The vineyards are hard work, just like the hotel or the restaurant, but work that shapes the landscape, work that holds the human print. A hotel and a restaurant are, first and foremost, a human adventure, a team who, discreetly, anticipates the guests’ needs, who pays attention to these minimal details that make a difference, a team who plays the sheet music of perfection.
A hotel and a restaurant are a multitude of professions, of gestures, daily attentions, a ballet of synchronised movements, an ensemble of actions and people to guide, a sheet that needs to be put in music.
The Hostellerie de Plaisance team is made of rich, nuanced professional personalities that all pay great attention to details to transform your stay, even very brief, into a rare moment. There are a xxx of discreet, attentive people making sure that nothing disturbs the customer’s look at his surroundings. It is all luxury, serenity, happiness, simple but true.

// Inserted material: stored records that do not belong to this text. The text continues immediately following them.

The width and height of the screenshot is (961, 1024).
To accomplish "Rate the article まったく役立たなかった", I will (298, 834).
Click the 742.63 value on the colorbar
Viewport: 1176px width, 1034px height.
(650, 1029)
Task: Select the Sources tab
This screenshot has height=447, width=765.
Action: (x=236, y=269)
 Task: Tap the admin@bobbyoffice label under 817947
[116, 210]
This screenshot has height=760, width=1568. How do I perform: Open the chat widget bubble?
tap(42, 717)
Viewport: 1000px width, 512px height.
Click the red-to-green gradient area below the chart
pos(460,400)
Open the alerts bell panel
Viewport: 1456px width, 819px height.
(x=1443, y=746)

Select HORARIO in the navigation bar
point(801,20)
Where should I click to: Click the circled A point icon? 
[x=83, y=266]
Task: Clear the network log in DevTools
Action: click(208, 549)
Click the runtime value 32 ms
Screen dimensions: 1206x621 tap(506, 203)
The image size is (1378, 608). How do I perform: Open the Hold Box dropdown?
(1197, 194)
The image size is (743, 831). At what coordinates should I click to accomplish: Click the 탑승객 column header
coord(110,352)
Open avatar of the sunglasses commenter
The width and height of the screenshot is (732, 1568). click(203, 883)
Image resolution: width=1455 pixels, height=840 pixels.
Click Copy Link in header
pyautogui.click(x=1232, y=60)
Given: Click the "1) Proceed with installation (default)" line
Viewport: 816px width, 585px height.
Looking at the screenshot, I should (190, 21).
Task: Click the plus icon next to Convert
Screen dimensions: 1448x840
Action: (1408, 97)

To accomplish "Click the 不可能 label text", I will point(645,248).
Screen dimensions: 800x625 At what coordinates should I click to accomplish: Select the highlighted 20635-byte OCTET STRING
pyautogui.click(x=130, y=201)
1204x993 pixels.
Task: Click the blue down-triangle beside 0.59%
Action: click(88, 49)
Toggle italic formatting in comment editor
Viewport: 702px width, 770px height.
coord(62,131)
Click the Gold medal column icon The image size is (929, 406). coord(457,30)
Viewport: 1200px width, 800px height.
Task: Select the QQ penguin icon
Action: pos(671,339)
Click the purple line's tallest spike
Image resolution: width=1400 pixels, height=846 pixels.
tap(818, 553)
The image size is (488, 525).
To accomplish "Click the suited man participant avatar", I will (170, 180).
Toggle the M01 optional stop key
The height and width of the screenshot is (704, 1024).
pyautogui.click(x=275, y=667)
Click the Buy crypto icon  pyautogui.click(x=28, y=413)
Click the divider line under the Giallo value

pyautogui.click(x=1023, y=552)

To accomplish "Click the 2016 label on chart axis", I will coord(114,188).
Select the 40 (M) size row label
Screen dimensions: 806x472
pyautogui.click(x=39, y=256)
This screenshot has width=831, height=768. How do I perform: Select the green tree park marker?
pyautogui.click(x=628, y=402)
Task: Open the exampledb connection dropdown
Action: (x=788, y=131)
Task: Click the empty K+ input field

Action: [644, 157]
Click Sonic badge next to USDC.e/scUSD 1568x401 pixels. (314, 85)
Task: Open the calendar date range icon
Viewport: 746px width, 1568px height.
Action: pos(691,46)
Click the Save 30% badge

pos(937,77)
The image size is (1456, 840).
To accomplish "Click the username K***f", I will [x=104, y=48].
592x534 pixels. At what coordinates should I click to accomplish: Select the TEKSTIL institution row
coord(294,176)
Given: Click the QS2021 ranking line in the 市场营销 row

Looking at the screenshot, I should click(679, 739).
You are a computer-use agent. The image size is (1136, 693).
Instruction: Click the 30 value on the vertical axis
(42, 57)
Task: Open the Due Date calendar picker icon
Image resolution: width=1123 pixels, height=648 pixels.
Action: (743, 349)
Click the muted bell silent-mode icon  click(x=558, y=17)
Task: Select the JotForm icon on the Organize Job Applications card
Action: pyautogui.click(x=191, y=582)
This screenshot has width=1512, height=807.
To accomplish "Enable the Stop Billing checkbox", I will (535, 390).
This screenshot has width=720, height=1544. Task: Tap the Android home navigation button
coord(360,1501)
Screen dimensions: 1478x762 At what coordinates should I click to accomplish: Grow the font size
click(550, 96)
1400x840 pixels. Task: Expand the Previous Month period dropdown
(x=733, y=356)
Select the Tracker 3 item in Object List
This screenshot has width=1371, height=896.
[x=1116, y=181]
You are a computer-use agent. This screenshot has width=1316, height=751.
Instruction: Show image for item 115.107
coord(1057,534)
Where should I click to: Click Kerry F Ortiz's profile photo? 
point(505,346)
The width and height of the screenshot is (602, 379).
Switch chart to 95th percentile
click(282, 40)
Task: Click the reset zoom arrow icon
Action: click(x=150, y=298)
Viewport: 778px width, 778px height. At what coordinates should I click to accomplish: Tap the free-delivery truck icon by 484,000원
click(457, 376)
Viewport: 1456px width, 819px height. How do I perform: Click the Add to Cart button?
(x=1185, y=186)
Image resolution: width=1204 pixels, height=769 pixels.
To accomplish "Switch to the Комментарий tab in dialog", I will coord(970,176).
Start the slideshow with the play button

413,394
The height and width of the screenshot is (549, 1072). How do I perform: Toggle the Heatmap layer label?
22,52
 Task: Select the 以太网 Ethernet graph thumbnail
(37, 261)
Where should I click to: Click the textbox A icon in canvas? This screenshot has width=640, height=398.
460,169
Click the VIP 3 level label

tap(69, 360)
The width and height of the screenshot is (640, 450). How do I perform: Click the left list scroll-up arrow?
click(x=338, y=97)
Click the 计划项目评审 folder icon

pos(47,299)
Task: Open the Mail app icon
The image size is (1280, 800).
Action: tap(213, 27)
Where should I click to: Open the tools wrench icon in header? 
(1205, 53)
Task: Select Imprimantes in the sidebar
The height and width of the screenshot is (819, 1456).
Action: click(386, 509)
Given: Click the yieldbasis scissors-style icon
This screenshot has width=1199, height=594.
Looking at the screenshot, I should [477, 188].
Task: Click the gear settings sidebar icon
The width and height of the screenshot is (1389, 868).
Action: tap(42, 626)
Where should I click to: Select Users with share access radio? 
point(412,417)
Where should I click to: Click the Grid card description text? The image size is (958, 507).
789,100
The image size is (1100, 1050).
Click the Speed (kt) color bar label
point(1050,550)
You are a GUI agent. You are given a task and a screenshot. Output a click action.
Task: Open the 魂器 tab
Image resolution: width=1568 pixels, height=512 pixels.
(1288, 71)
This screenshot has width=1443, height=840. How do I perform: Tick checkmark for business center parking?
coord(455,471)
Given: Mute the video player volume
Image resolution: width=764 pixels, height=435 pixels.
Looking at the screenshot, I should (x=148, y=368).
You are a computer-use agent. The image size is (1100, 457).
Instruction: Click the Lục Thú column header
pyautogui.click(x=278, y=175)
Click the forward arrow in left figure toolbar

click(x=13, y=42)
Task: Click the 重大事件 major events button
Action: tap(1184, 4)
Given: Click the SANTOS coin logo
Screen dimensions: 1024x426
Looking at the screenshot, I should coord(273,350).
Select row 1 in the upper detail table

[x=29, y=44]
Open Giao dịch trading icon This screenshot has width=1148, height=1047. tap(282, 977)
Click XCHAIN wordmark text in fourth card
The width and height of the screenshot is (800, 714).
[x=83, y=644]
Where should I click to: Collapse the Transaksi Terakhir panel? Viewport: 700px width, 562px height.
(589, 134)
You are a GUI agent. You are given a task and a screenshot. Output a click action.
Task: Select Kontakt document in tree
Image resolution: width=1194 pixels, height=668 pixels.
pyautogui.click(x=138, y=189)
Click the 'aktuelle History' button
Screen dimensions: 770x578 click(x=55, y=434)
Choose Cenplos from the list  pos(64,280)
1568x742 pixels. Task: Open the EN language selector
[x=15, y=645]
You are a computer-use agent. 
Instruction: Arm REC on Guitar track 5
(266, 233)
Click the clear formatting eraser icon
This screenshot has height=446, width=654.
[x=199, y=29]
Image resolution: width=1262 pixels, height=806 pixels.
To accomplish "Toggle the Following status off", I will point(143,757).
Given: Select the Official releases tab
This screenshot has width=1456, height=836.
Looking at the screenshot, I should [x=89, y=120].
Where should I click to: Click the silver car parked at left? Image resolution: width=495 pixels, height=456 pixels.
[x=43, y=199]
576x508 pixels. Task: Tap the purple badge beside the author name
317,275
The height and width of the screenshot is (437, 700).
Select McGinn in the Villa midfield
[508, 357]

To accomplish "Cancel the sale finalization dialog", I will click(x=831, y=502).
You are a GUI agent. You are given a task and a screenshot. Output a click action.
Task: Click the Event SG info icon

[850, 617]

« in saint-emilion, i wanted to create a beautiful establishement and i learned the necessary enthusiasm and precision to make this human and hotel adventure happen… »
In the kitchen and in the dining room, Cédric Béchade bases his action on trust and professionalism, calling for individual responsibility and everyone’s solidarity. Everyone makes sure to highlight the high quality products and cuisine, as well as the wines. Chantal Perse managed to unite a team on a major project based in a historical place.